Isto, antes de seu retorno pela última vez em 2019.
Este último acesso se deu com o apoio incondicional da torcida.
No jogo do título da Série B, contra o Juventude, havia 57 mil espectadores.
Na Série A de 2019, teve a segunda maior média de torcedores pagantes, com 32.999, menos apenas do que o Flamengo.
A capacidade de atrair torcedores em número muito mais expressivo do que no passado ajudou o Fortaleza a subir a participação da torcida na receita do clube.
Em 2019, o Tricolor de Aço saltou de R$ 51 milhões de faturamento anual para R$ 120 milhões.

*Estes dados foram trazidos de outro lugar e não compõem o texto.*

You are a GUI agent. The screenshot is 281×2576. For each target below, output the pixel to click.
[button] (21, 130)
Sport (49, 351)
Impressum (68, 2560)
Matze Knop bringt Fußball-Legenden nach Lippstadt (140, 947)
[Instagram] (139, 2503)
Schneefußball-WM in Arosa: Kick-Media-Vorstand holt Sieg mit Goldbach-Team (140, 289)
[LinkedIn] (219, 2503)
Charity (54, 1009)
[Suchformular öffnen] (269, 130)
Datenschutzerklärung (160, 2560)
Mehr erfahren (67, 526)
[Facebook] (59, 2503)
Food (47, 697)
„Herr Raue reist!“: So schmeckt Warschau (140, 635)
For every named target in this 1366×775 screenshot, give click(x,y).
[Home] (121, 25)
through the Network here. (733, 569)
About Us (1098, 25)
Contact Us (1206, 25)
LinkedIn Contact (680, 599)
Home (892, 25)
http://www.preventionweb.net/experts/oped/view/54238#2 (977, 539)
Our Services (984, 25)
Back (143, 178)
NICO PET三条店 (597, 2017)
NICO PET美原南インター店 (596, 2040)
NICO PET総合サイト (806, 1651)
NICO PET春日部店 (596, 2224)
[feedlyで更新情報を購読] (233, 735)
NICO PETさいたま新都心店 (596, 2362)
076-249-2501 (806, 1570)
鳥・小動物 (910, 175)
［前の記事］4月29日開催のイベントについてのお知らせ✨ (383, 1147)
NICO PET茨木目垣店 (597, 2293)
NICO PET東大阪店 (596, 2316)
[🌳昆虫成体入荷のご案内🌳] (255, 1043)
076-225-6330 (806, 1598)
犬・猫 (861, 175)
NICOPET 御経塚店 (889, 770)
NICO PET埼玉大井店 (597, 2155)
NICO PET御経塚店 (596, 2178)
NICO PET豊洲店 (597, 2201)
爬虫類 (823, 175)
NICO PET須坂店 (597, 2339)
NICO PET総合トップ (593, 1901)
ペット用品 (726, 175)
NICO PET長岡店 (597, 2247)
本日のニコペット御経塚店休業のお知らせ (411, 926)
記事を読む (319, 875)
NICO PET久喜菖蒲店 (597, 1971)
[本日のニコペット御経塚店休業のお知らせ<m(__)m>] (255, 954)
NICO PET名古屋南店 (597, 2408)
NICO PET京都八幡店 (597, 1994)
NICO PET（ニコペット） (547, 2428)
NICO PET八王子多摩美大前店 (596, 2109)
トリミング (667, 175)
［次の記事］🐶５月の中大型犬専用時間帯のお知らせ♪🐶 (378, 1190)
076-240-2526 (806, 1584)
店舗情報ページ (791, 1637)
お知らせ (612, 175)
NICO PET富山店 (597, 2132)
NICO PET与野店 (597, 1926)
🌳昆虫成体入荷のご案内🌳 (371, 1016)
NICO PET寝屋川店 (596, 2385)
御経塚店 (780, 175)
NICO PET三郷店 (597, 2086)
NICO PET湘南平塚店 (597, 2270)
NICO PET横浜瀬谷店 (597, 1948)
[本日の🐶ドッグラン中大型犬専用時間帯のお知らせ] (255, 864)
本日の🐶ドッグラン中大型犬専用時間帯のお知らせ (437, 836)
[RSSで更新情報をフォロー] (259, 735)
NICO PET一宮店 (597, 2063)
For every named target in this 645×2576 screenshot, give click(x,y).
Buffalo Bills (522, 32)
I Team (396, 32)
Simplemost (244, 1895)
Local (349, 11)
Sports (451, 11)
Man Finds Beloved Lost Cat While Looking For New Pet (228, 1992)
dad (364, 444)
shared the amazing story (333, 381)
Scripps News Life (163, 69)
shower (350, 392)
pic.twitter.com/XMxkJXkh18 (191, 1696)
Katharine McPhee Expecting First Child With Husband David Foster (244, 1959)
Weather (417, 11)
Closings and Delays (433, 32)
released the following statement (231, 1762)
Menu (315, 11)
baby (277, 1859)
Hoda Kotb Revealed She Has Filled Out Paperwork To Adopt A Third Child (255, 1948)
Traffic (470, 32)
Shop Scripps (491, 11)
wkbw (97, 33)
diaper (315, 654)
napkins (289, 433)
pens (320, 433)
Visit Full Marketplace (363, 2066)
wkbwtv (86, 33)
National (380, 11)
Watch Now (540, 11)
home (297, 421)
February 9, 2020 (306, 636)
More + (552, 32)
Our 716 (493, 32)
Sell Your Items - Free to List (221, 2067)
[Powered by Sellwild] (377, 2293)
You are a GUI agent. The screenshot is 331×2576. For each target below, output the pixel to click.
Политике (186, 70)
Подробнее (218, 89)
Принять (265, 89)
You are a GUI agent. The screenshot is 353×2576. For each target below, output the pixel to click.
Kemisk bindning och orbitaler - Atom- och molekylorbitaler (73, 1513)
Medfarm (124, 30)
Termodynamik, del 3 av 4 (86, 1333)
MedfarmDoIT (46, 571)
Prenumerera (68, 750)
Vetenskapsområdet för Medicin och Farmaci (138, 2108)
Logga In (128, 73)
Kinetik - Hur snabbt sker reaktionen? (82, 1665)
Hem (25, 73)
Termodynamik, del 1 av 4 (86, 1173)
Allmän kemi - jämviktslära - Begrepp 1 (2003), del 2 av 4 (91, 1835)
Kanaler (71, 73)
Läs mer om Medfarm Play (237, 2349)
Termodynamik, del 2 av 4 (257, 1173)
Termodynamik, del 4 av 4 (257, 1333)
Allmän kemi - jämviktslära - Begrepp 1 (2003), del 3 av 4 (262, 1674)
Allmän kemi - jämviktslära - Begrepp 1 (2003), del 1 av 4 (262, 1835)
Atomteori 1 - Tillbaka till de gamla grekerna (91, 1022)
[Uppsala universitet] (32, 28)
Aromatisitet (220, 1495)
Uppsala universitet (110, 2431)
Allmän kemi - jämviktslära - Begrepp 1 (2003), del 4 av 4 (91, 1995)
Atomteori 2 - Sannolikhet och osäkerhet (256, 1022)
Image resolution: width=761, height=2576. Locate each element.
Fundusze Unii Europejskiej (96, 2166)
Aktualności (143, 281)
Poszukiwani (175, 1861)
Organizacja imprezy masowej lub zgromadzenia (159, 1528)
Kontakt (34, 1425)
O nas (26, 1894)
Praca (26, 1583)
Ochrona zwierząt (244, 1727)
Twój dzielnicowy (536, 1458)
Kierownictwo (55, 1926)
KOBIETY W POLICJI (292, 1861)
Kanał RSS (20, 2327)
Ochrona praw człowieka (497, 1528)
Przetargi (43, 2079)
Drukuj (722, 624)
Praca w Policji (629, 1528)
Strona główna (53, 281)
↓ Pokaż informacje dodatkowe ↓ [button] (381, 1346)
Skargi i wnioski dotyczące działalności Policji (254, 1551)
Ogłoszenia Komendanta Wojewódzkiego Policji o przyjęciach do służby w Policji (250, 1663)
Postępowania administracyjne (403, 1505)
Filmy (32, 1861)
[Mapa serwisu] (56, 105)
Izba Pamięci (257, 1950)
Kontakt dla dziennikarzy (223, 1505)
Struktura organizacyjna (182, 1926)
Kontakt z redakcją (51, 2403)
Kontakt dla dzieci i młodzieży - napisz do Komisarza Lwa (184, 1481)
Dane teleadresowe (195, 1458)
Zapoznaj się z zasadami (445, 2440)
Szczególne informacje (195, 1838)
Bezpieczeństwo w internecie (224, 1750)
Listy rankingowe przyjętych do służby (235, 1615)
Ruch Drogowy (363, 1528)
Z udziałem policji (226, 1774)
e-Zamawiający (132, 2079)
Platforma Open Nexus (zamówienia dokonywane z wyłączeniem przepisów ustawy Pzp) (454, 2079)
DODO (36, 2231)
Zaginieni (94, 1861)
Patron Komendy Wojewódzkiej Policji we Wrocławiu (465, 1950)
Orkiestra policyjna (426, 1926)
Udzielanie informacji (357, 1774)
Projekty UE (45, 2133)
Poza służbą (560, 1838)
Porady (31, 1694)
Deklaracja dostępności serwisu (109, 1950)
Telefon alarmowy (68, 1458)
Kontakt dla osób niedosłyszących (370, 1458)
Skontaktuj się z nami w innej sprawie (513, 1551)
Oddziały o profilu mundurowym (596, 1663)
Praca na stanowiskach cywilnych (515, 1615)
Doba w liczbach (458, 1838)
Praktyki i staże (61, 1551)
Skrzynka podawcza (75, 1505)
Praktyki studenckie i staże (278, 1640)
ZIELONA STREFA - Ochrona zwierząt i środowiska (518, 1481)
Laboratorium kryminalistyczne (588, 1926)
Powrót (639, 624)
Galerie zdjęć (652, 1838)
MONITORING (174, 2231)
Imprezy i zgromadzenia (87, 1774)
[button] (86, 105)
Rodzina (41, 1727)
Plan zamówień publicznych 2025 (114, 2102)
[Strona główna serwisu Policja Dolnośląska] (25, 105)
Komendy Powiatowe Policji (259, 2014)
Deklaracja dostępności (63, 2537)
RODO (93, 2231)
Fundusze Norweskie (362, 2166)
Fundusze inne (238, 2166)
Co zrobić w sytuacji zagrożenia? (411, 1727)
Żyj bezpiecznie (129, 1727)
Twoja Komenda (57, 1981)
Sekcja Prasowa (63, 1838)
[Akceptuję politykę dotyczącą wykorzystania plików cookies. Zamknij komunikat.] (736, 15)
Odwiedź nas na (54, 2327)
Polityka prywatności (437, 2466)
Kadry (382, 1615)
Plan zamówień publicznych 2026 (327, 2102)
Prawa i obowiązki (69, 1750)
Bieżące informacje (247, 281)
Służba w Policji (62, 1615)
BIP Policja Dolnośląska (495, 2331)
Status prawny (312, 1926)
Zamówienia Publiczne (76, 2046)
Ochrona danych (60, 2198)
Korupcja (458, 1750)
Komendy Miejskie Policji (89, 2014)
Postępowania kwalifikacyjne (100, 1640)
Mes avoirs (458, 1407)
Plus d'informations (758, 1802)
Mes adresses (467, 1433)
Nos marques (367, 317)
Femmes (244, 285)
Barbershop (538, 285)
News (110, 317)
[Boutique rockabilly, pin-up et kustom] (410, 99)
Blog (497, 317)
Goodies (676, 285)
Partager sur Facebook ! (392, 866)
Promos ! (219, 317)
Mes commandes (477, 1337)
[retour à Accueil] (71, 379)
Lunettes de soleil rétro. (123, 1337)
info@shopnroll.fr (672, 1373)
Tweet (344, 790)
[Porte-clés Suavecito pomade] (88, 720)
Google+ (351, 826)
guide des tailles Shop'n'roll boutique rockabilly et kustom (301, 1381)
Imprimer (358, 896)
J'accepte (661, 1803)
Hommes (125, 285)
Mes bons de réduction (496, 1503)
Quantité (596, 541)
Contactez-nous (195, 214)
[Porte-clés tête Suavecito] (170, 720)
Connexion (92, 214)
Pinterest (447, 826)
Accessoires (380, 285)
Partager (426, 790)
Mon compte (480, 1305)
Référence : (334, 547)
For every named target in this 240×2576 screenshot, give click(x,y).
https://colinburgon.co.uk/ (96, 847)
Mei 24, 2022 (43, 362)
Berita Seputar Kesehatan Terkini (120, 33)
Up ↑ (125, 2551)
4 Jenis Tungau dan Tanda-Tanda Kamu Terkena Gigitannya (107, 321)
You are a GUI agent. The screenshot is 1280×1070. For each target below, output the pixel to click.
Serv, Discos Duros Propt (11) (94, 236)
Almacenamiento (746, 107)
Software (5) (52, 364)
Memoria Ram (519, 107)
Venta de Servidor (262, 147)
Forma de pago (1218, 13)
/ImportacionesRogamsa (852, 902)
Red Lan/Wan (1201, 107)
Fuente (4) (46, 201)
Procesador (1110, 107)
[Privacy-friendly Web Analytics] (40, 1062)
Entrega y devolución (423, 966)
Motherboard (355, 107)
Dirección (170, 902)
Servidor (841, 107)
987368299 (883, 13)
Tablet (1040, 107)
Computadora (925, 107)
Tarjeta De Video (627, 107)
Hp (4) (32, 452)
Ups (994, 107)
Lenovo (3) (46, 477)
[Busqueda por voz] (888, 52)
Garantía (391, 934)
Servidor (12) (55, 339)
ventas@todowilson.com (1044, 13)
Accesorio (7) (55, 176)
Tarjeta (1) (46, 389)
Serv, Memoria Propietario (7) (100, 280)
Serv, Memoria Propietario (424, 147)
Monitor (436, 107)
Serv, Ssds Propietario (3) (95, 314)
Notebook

Deste montante, R$ 58 milhões vieram de bilheteria e sócios torcedores.
Ou seja, 42% da receita vem diretamente da participação de seus torcedores.
Num país em que a maior parte dos grandes times admite depender quase exclusivamente do dinheiro de televisão, é uma conquista.
O presidente do Santos, José Carlos Peres, é um dos que admitem que a divisão deveria ser mais equilibrada e que perder o dinheiro da TV agravou a crise, porque a porcentagem é muito alta.
O superávit de R$ 3,4 milhões é o maior da história do Fortaleza.